Em todos esses lugares, para surpresa nossa, portugueses e brasileiros enchem a plateia com entusiasmo para ouvir falar de gramática. Gregório e eu examinamos os encontros e desencontros do português europeu e do português brasileiro durante uma hora. Então, muita gente toma o microfone para contar as suas próprias aventuras linguísticas.

Uma brasileira residente em Portugal contou um pequeno sobressalto que viveu. Ia mudar de casa e um amigo português perguntou-lhe: "Sempre vais mudar de casa?". Em Portugal, a formulação "sempre vais?" significa "confirmas que vais?". Mas, aos ouvidos brasileiros, a pergunta soa a exasperação: "vais estar sempre a mudar de casa?".

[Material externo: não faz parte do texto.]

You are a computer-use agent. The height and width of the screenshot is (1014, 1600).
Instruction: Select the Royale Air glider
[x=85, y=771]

no desenho de Luiza Pannunzio há 4 x um homem branco vestindo camisa social, calça, tenis, relógio e telefone, este aparelho tão indispensável do nosso tempo. O primeiro com o telefone próximo ao rosto e o braço esquerdo apoiando o cotovelo. A frase "pois não!" aos teus pés. O segundo, com o celular afastado do corpo, segurado pela mão direita como quem conversa por vídeo e a frase "pois não." acompanha essa distância. O terceiro com o celular na mão direita e o corpo curvado, cansado pra frente - a frase "pois não?" ao lado de suas pernas. E o quarto com o telefone sendo segurado pelas duas mãos, próximo do rosto, barriga pra frente, parecendo cômoda a posição. E nas costas a frase "pois não..." com reticências.
Ilustração de Luiza Pannunzio para coluna de Ricardo Araujo Pereira de 10 de setembro de 2023 - Folhapress

Nada que não se consiga esclarecer rapidamente, mas o desentendimento tem sempre graça. Outra brasileira contou a história de uma amiga que tinha visitado Portugal e, de regresso ao Brasil, estava com medo de ser considerada xenófoba, porque tinha encontrado provas da burrice que as anedotas de português costumam referir.

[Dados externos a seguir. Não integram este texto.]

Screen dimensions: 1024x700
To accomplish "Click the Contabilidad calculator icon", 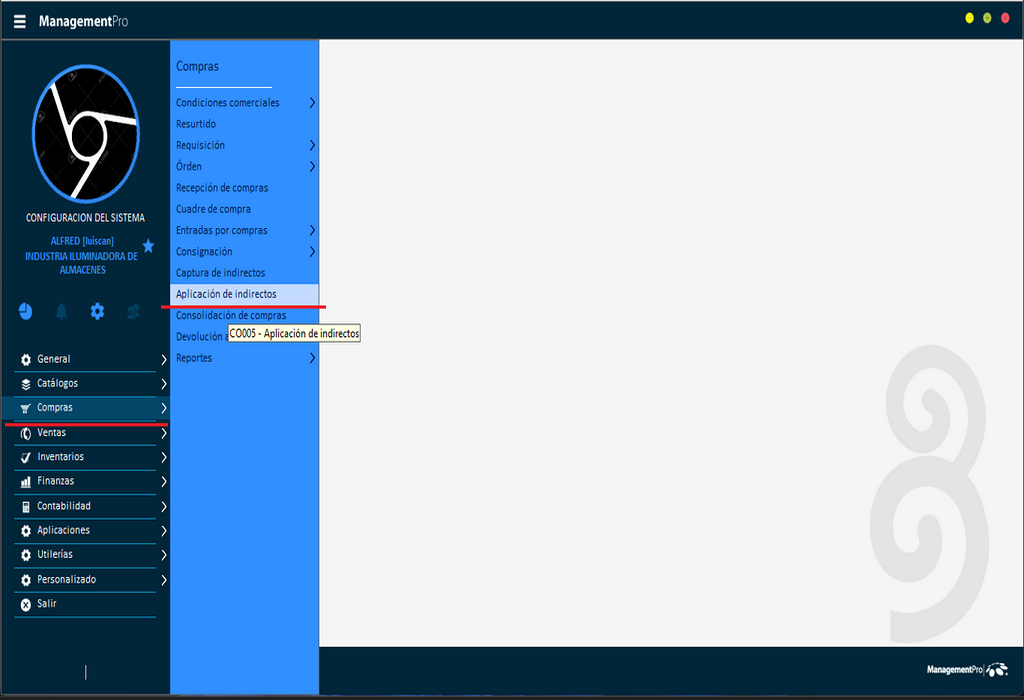I will click(x=26, y=506).
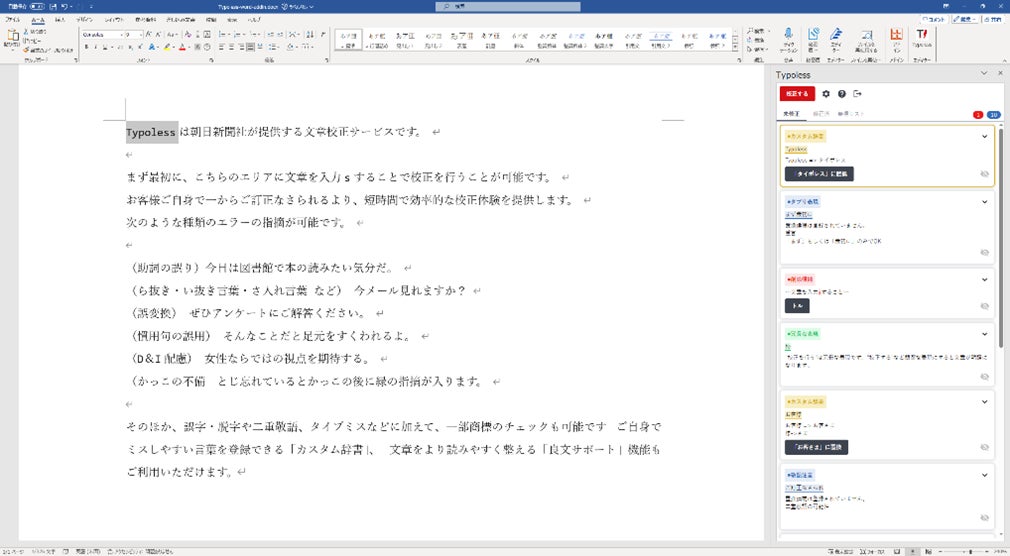Open the font name dropdown
Image resolution: width=1010 pixels, height=556 pixels.
click(120, 35)
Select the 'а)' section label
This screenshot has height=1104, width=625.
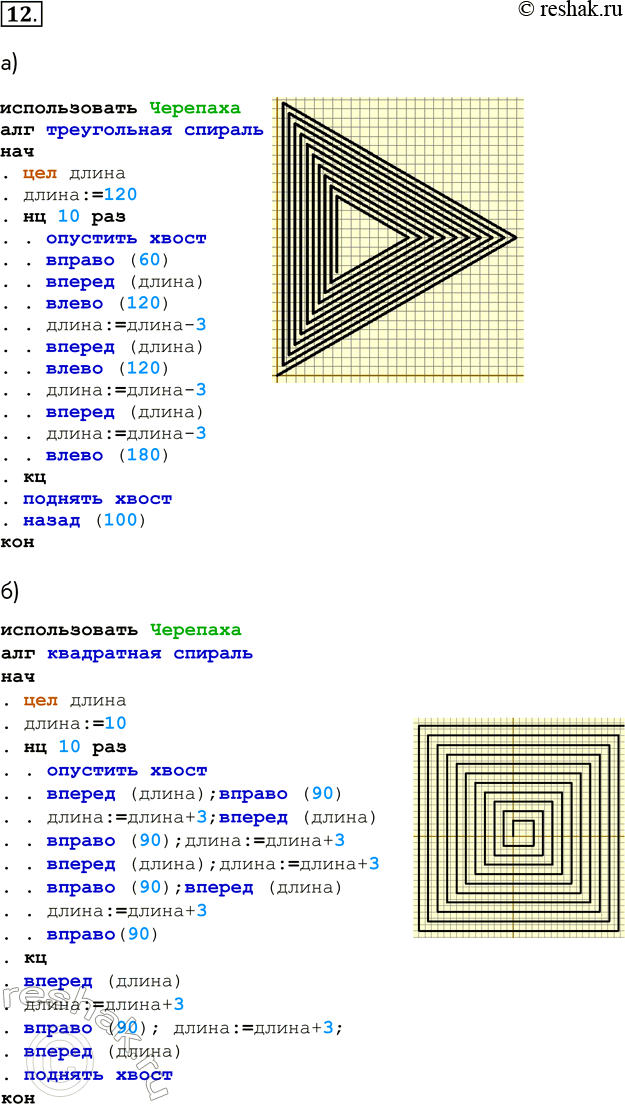[x=9, y=65]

Ela tinha fotografado uma placa que dizia: "Proibido acampar no camping". E perguntou à amiga: "Você não acha um pouco estúpido que não se possa acampar no camping? Para que é que os portugueses constroem um camping se depois é proibido acampar no camping?".

A nossa espectadora perguntou à amiga: "Você já mostrou essa foto a alguém?". "Não, por quê?" "Porque o que está escrito nessa placa é: ‘proibido acampar’. E por baixo diz, em língua inglesa: ‘no camping’."

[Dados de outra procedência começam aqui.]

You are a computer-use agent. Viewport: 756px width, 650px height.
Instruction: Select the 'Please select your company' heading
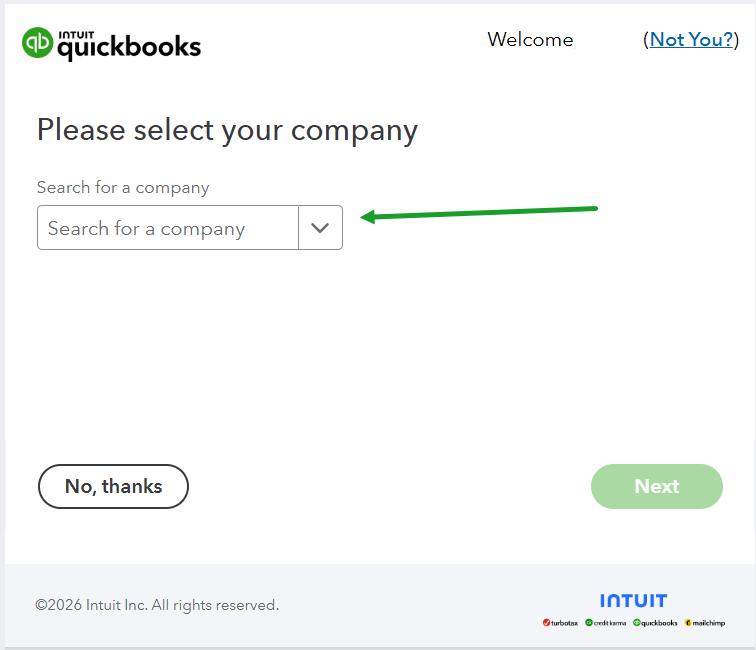click(227, 130)
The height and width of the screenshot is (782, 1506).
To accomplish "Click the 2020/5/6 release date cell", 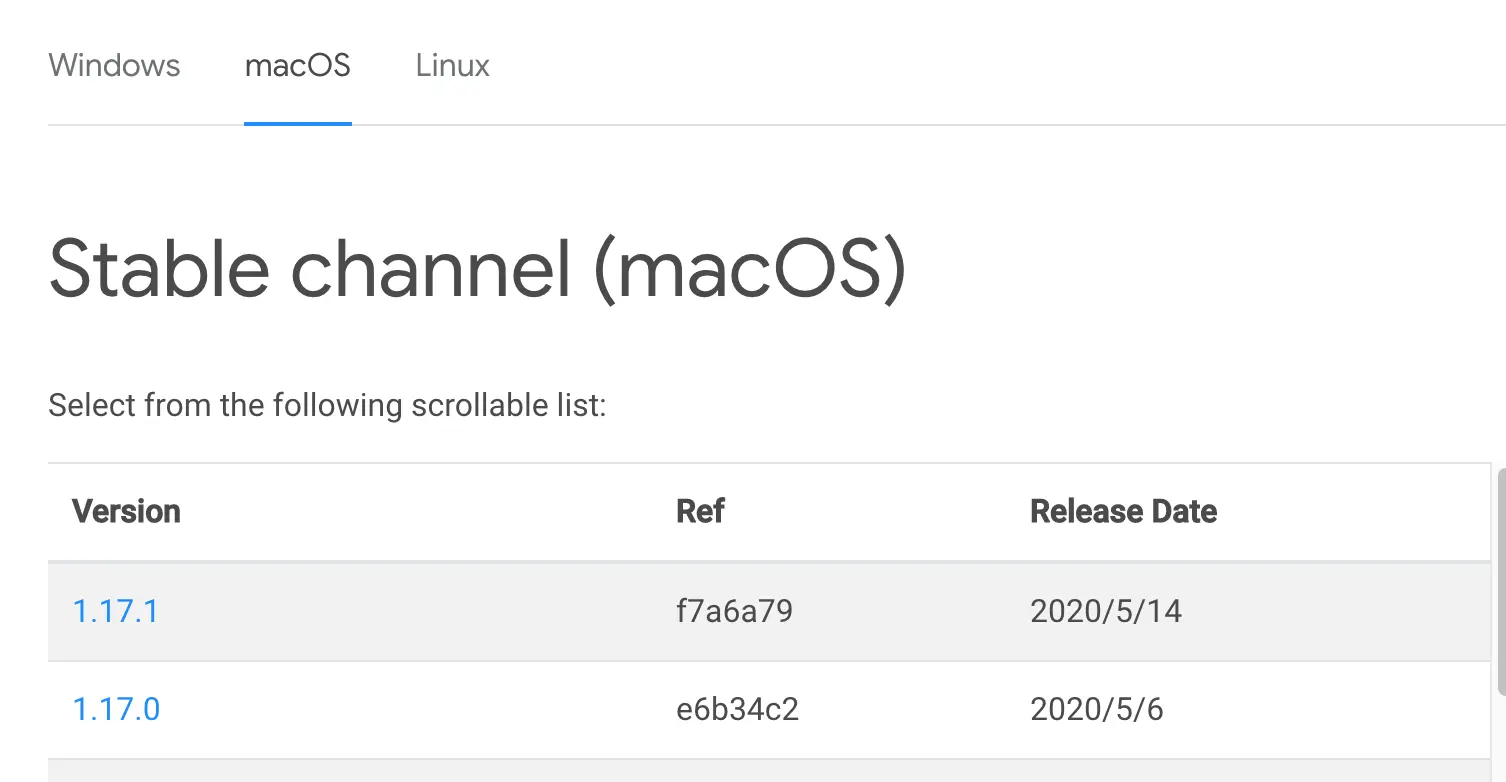I will 1096,709.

Um ponto em que o português de Portugal e do Brasil divergem claramente é no "pois não". No Brasil, "pois não" significa sim. É uma elipse da expressão "pois não havia de".

Além disso, alguns brasileiros atendem o telefone dizendo: "pois não?". No Brasil, "pois não" é o início de uma conversa. Em Portugal, é o fim, como no diálogo que aqui se segue.

"Sinto que não queres falar comigo." "Pois não." Talvez em Portugal devêssemos adotar o "pois não" como sinônimo de sim. Alguém perguntaria: "Posso acampar no camping?" E nós diríamos: "pois não".